Fredmonroe - there's nothing balanced about it, because it allow you to deprive a nation of half its core provinces or more at little to no cost, leaving that nation (which just lost a war) in no shape to reclaim anything, and getting ganged up by a dozen other nations which will also demand release, thus resulting in implosion.
I don't play much of vanilla EU3, but I don't think the mechanics here have been changed that dramatically from the mods I play. Depriving a nation of "half of its core provinces or more," is quite a formidable task war-score wise. In the case of France, you would need an absolutely massive warscore that would most likely take several years possibly even decades to achieve. Several years of total war would severely limit many things in EU3, like your teching and province upgrades, not to mention it would increase your War Exhaustion, and would leave you extremely weak in the case you were attacked - which when you're at war is when the AI tends to strike.
I wouldn't describe that as "little to no cost." If you annihilate an enemy in total war, then you should be able to demand a lot. And while total wars aren't accurate for the beginning time period, like it or not, it is what the game simulates. If you want examples of "liberation" after a total war, you can look at what happened to Austria-Hungary after WW1, or Germany after WW2, or France during WW2.

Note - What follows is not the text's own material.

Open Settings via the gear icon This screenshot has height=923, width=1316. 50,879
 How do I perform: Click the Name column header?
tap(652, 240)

Losing a war terribly, as is required to even have extreme amounts of released nations already makes a nation very weak due to WE and lack of money and manpower and standing armies, etc etc. I don't see how a nation being susceptible to attack from other nations after it loses a war is an argument that releasing nations is overpowered.

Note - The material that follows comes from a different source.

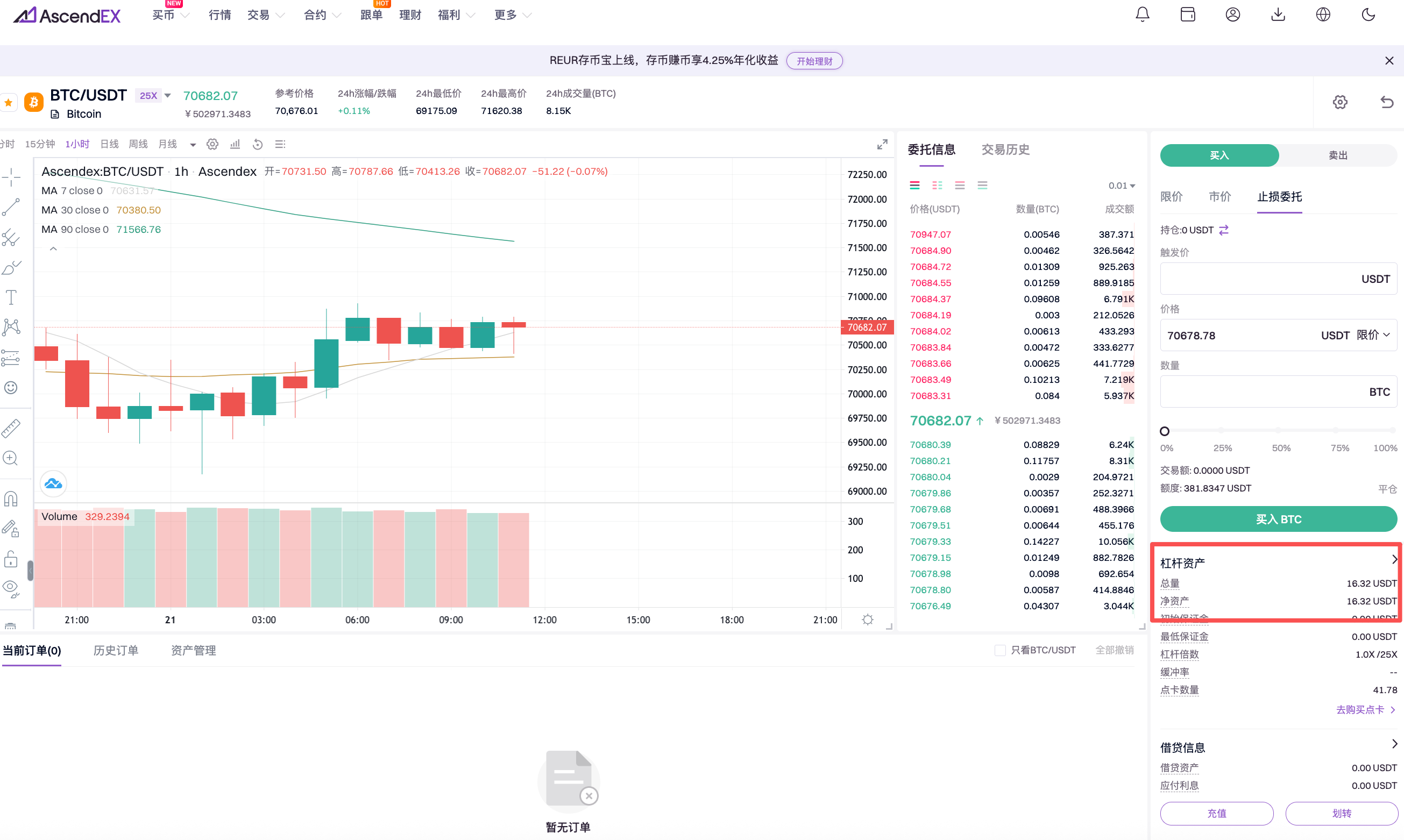
Task: Switch to 交易历史 tab
Action: click(x=1005, y=150)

Whether or not they're allied with you is irrelevant when their former master has lost all their armies, and will be getting jumped upon by anyone with half a CB, and be consquently forced to release even more nation, before they even have a chance to recover. All the more so if you just forced them to release half of their most valuable provinces via balkanization.
I think it is extremely important. Perhaps we've had different games, but I've had a lot of instances where the mother nation was able to regain its power once I abandoned my alliances with the splinter states. Having alliances or not is the difference between there being a chance for recovery, or none at all. It is also an overpowered option for coalition building, which makes the game much too easy.

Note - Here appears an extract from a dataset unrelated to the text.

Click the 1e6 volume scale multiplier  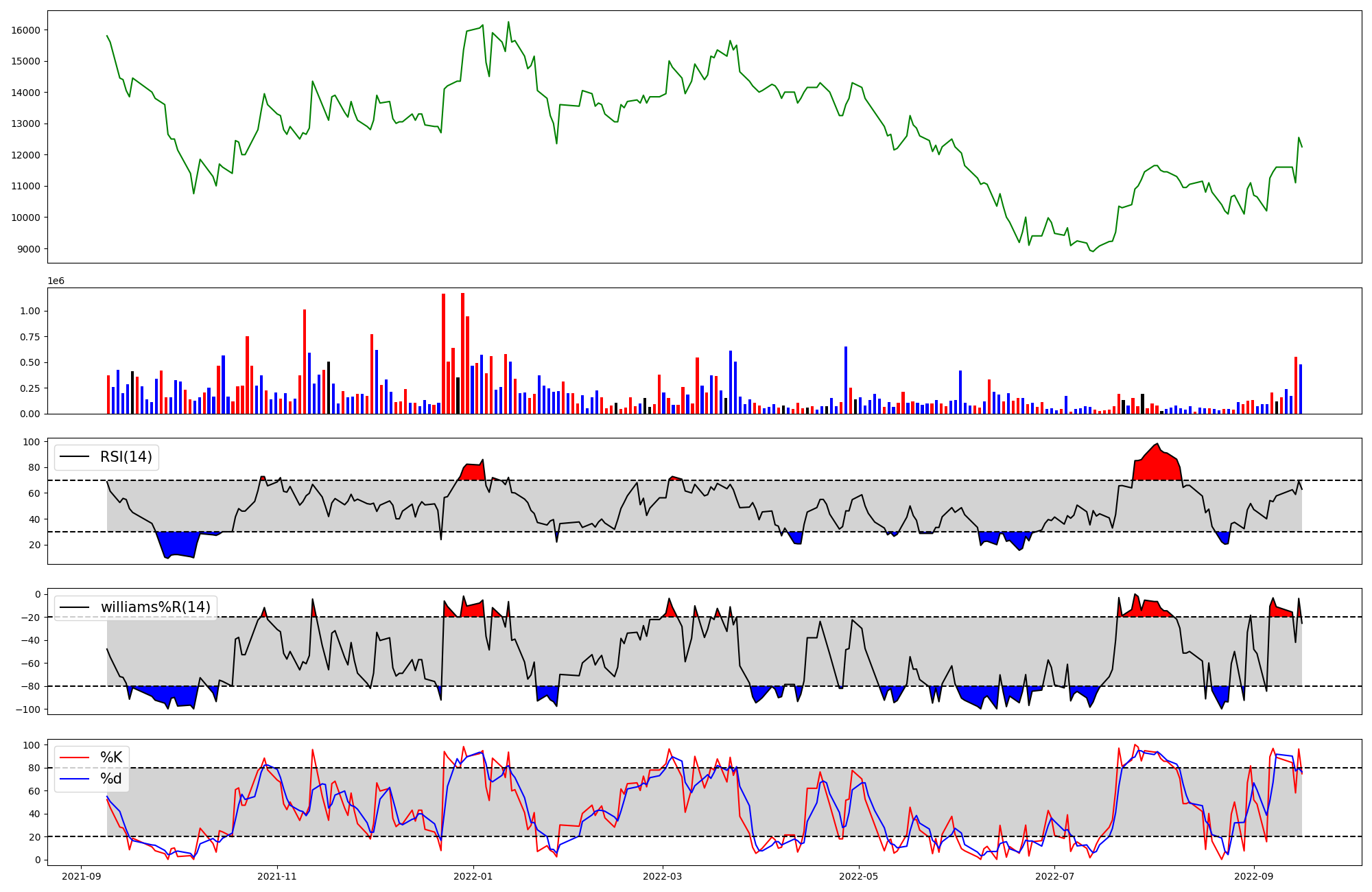(x=56, y=281)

It's not a realistic or historical option, it's not a balanced one, and it makes taking big nations down way easier than it has any right to be.
The problem is that EU3 and most likely EU4 model total wars, which are not really historically accurate until much later, some would even argue not until even the American Civil war. However, the realistic and historic precedence for total wars very often does lead to devastating peace conditions. IF EU4 is to model total wars, then heavy surrender terms are both realistic and historic.
Balance wise it's another question. If forcing a nation to release a huge amount of it's country requires little warscore, then I agree with you that that is not balanced. If it requires a huge warscore, like utter 100% victory for example, then I feel this is balanced, and often times is very hard to achieve. It would not make taking down a huge nation to size easier than it has the rights to be.